None of this is new information to anyone who’s thought about our building stock. So why am I bothering to write it out now? Well last week, I wrote a post saying that what was driving my retrofit work every day wasn’t LEED, it was the rebate programs of our local utilities in the NY Metro areas. I mentioned that LEED points never came up when I spoke to facilities managers, what mattered was meeting the lighting needs with less energy and in a way that would qualify for rebates. I stand by the original post as an accurate portrait of the lighting market here in NY.
That said, should that be the whole story? Is there nothing between the glittering LEED certified towers we read about and the scrappy commercial warehouses I work with every week? We can’t afford to have a gap in our sustainability strategy. We cannot accept that there will be a chosen few “good” buildings and the rest will make due. We need to close the loop and make all of our buildings sustainable assets.
First some statistics…
According to a 2010 market estimate by CoStar there are more than 84 billion square feet of commercial real estate in the United States. As of 2011 there was 1.6 billion square feet of certified LEED real estate and another 2.6 billion square feet of built to LEED real estate. Taken together that adds up to 4.99% of the commercial real estate market in the United States. That sounds low, but consider the commercial real estate stock I’m talking about dates back at least 80 years (the Empire state building is a simple milestone–opening in 1931). The LEED program was created in 1998. Moving that much of the market in just 16 years is an accomplishment in and of itself. Some states and localities have made LEED their legal building standards.
So with a 5% market share over 16 years, why should we care about LEED any more? The simple reason is because no single entity in the United States has done more to advance the notion that buildings can actually promote sustainability rather than simply consuming resources. The USGBC and the LEED program have led the way toward creating a more sustainable building stock. What matters more than any particular set of points a building earns, is the methodology and thought process behind trying to create a better building stock.
So when we’re talking about retrofit strategies, it’s not that rebates aren’t important, they are. Rebates are usually the catalyst behind a lighting retrofit, or at least a strong short term incentive. At the same time, we need to make room in our conversations for more holistic re-design. Thinking about how a lighting retrofit could reduce the strain on the HVAC system, or thinking about how proper control of natural light lends itself to better productivity. When we start to think about buildings holistically, we can move from simple retrofit thinking to dramatically improving our built spaces.
Rebate programs are simple and economical. They are win-win solutions for all parties involved, but they don’t come without a cost. The cost sometimes comes in the form of sacrificed lighting quality.

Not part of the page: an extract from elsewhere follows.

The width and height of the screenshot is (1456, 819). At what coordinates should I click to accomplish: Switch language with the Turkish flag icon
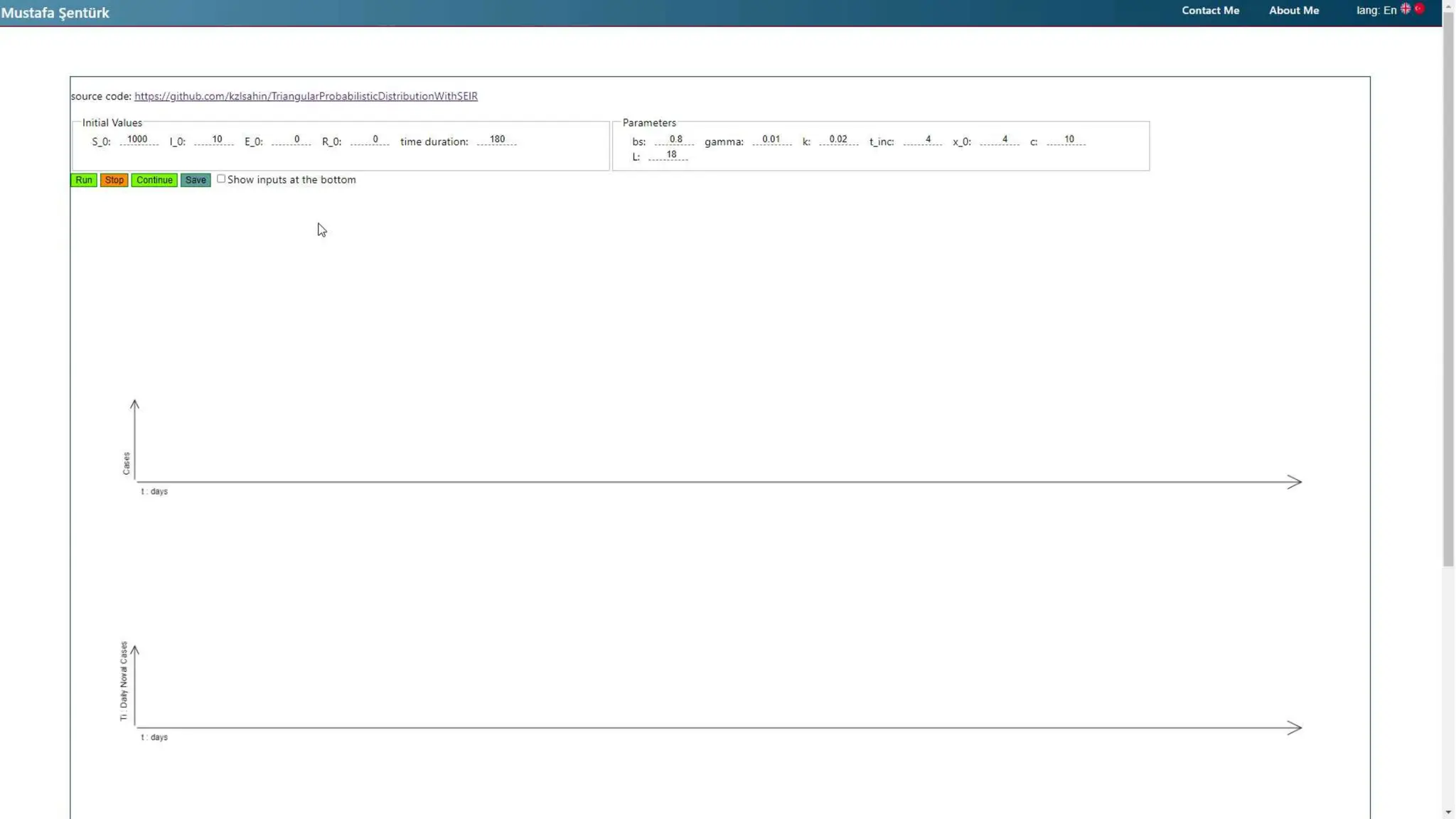(x=1419, y=9)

Sometimes in the form of short term thinking. While rebate program are a good catalyst, there are ways they could be improved, more on that in future posts.
We need to always remember that however much we are doing, we can probably do more. No single program has done more than LEED to try and address all aspects of the built environment and the power of buildings to make our planet healthier. As we learn, the program evolves, forever disappointing those who wish it would go further while annoying those who think it goes too far. None the less, it’s still there, pushing us further, trying to get us beyond thinking about our next electric bill.
It was never my intention bash LEED when I wrote my last piece. My intention was to point out what my clients are thinking about every day. LEED and the USGBC are leading the way when it comes to green building. As an industry we still have a long way to go. But perhaps we can aspire to more than earning a rebate this year, perhaps we can aspire to continuously improving the built environment for a lifetime.